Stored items
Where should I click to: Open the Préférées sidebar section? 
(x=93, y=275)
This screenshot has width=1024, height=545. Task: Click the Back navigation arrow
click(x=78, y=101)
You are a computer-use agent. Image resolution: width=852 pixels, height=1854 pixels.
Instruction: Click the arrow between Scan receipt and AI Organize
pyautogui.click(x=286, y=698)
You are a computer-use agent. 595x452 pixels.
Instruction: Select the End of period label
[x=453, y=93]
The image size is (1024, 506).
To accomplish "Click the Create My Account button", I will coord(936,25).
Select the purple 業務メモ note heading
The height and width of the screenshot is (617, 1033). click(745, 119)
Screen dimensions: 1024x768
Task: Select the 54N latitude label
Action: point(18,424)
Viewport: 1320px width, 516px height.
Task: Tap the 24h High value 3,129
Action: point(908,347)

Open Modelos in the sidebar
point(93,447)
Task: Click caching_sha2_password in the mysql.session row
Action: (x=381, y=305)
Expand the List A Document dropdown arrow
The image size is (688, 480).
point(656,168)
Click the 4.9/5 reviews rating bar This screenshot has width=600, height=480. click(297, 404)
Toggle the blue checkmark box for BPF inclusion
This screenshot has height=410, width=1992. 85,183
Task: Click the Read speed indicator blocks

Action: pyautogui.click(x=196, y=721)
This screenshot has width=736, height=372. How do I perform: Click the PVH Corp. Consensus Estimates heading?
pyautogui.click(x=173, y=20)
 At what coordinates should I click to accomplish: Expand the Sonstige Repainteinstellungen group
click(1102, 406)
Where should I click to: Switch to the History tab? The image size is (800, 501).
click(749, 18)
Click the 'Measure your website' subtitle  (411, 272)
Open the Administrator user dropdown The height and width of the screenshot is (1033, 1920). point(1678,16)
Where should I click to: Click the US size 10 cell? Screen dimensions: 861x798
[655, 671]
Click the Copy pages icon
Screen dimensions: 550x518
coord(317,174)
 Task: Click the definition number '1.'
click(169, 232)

Assigned task: Using the records above, report each line with the string "pixels".

Written solution:
You are a computer-use agent. Image resolution: width=852 pixels, height=1854 pixels.
You are a computer-use agent. 595x452 pixels.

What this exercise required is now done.